Aquele que faz uma besta de si próprio, livra-se da dor de ser um homem. -Avenged Sevenfold
terça-feira, 27 de dezembro de 2011
“Mas falta alguma coisa. Em mim. Está me destruindo tanto, que meu refúgio já não é seguro como era. O café quente, as lágrimas, as músicas em som alto. Se nada disso me ajuda, o que irá me ajudar agora? Mas nada fazia passar, tudo. Uma ressaca de sentimentos líquidos foi o que eu tive. Disse e agi como se não tivesse mais cérebro e não pudesse mais pensar: menti. Menti e disse que nada mais eu sentia. Afinal, quem precisava me ver tão fraca assim? Eu estava forte, e se não estivesse, eu fingia muito bem. Porém, sabe quando você olha pra cima tentando não chorar e solta um suspiro involuntário? Acontecia sempre. Ainda acontece. Eu tinha mil motivos pra continuar com aquela babaquice de “ninguém se importa, ninguém me ama”. Vezenquando me surgiam memórias inesperadas.
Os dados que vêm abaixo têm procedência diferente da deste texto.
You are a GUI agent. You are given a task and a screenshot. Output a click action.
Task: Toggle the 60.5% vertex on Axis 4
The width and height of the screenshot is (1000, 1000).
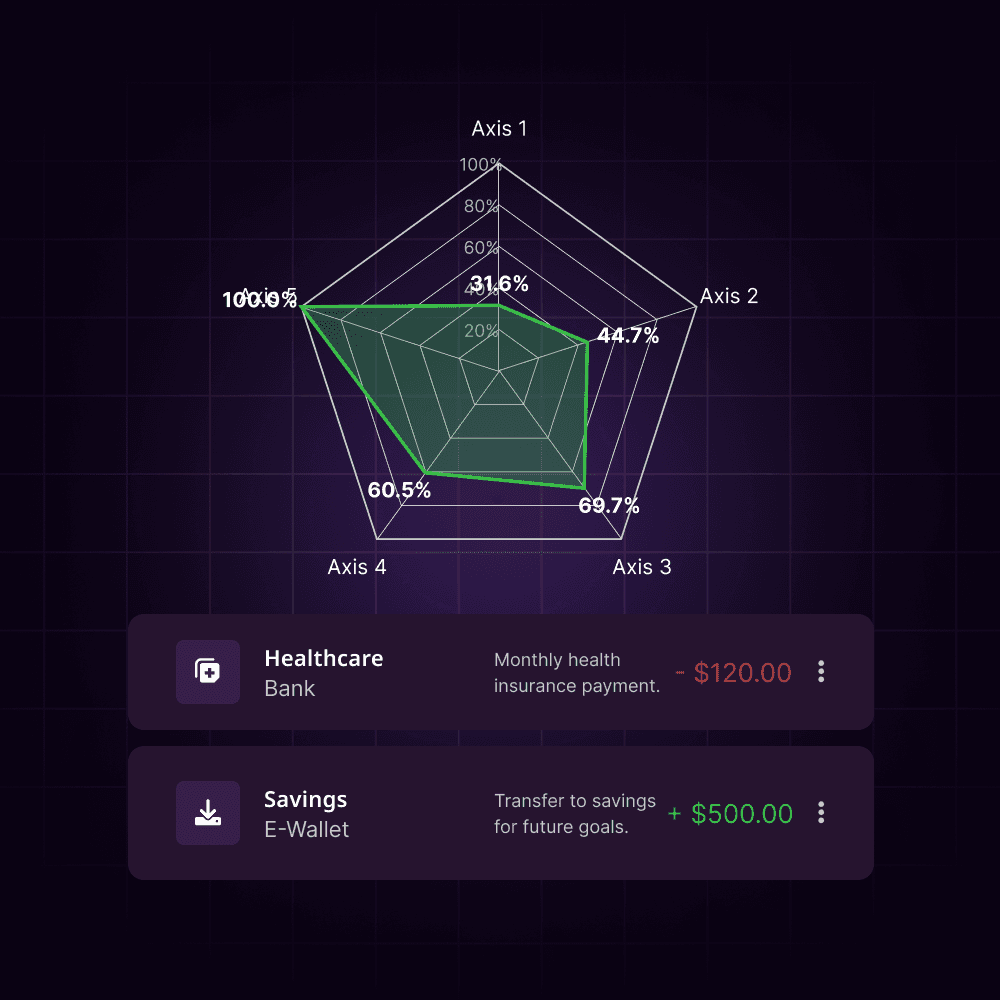pyautogui.click(x=425, y=470)
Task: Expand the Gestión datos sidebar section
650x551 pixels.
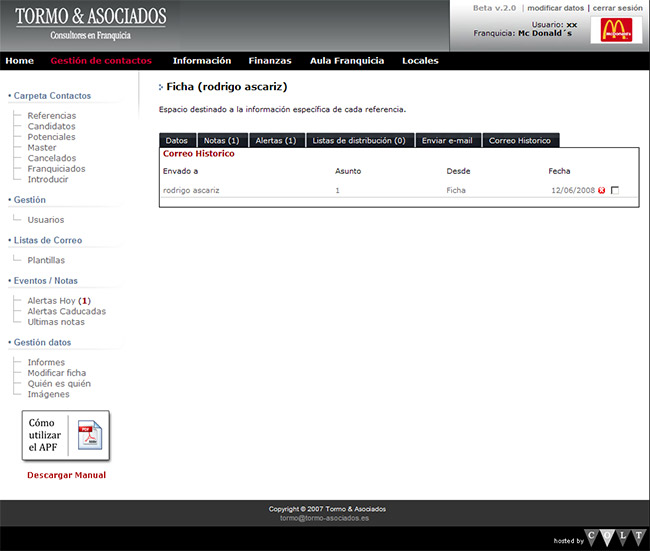Action: coord(42,342)
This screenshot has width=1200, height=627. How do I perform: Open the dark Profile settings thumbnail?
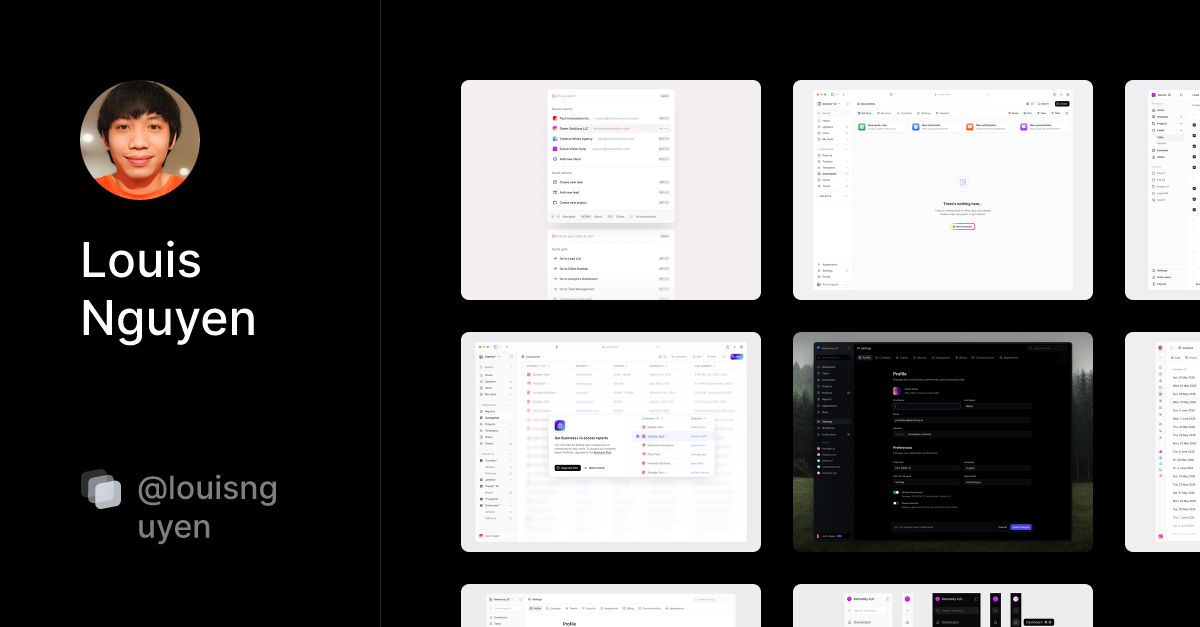pyautogui.click(x=942, y=442)
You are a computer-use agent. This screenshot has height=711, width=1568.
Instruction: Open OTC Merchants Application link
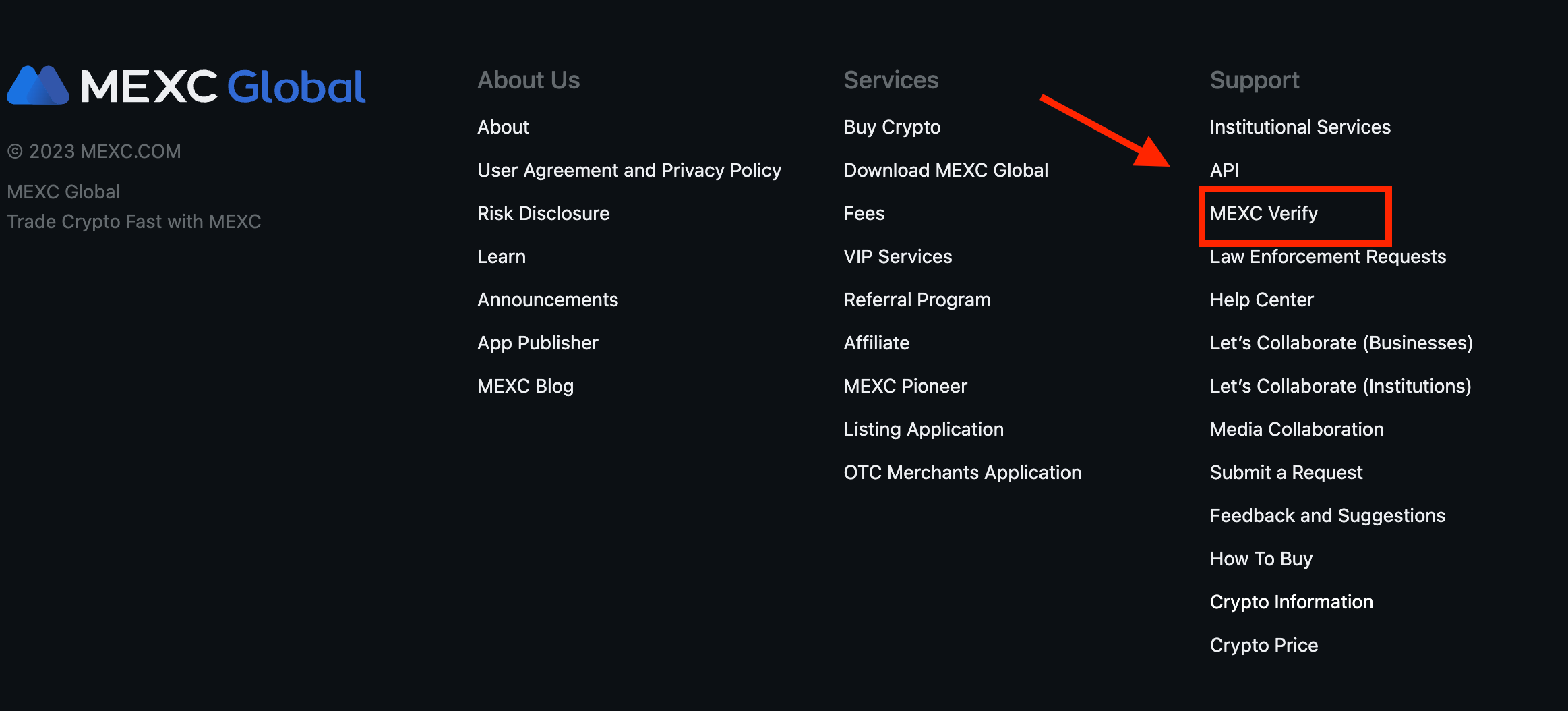(x=962, y=473)
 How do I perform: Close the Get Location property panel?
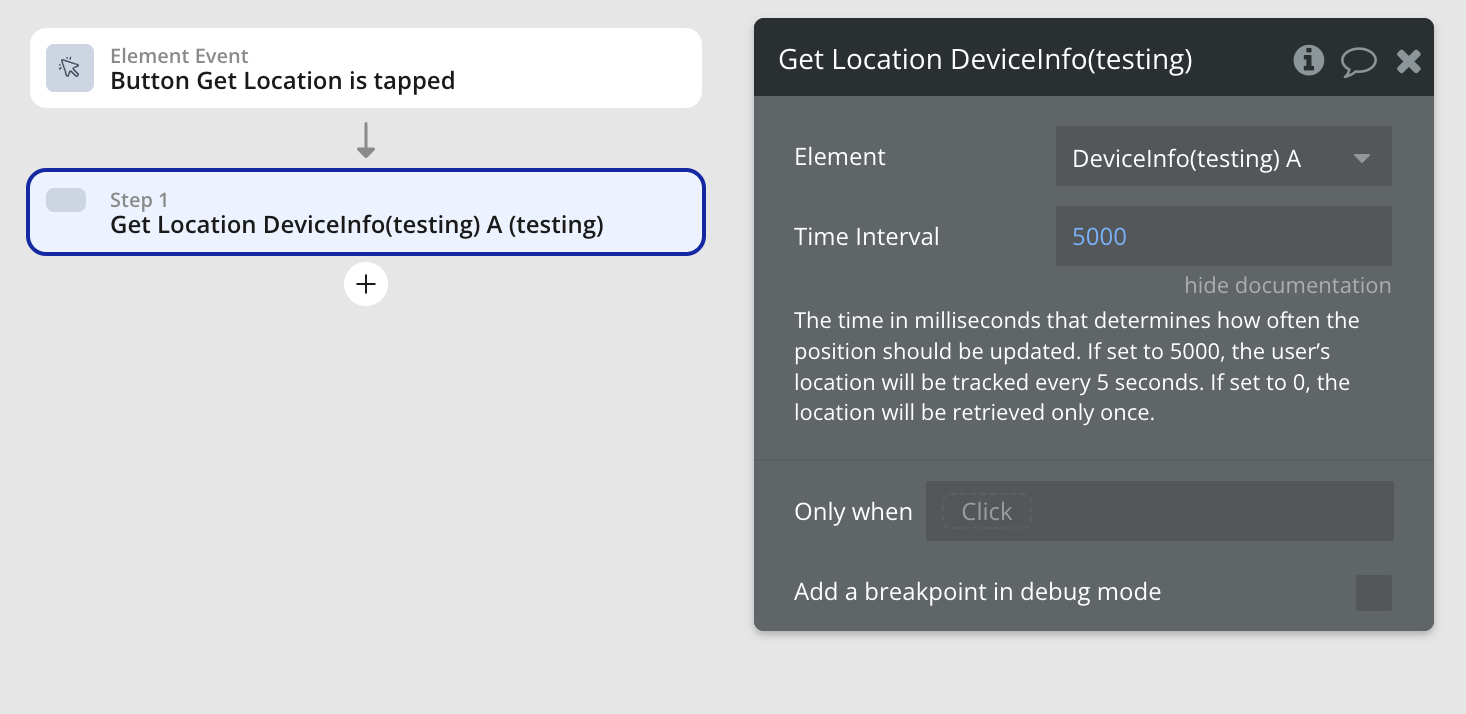point(1408,62)
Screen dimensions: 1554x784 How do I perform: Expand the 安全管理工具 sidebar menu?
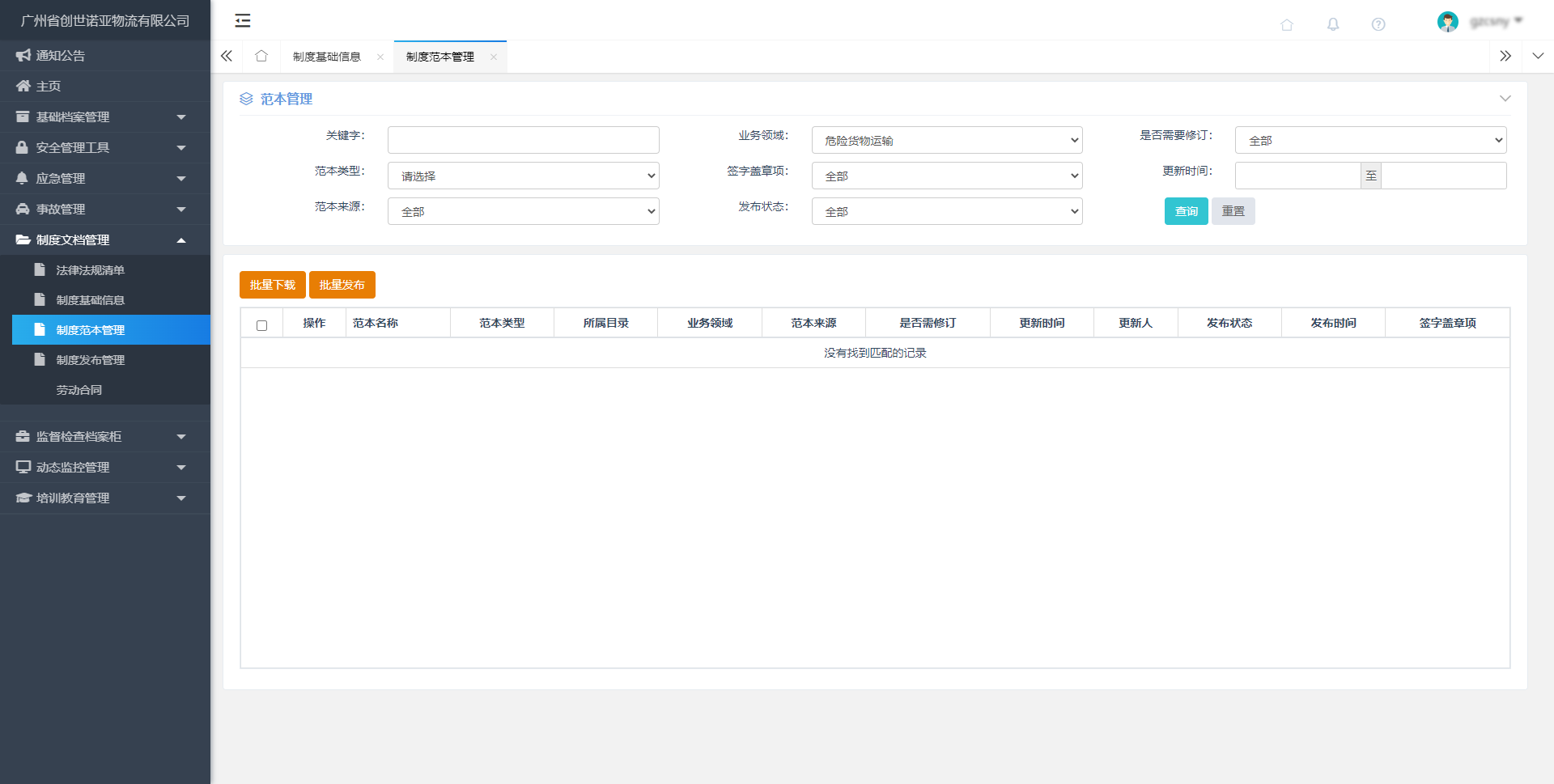(x=104, y=148)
Tão inesperadas mas as tão adoradas lembranças […] Do tempo que era tudo tão bem, era tudo tão fácil, tão simples. A cada passo a quantidade de dor se multiplica. Quanto mais eu subo, mais acelerada se torna a dor. Dói perceber que tudo o que eu tinha antes eu já não terei mais. Mas o tempo passa, as pessoas mudam e os sentimentos também. E, o que sobrou? Lembranças, breves lembranças. Aqui estou eu, com todo o meu coração, apenas tentando desocupar minha mente, e apenas a ocupando um pouco mais. Escrevendo, tentando colocar tudo o que eu sinto para fora mesmo não conseguindo colocar nada. Porque, na verdade, tudo está perdido. Já com a cabeça encostada na vidraça, com o corpo todo deitado num sofá velho, começo a imaginar um futuro incerto. Até quando? Eu estou sem forças para continuar, mas eu continuo mesmo assim. Forte, ou nem tanto. Mas eu vou continuar, vou sim.”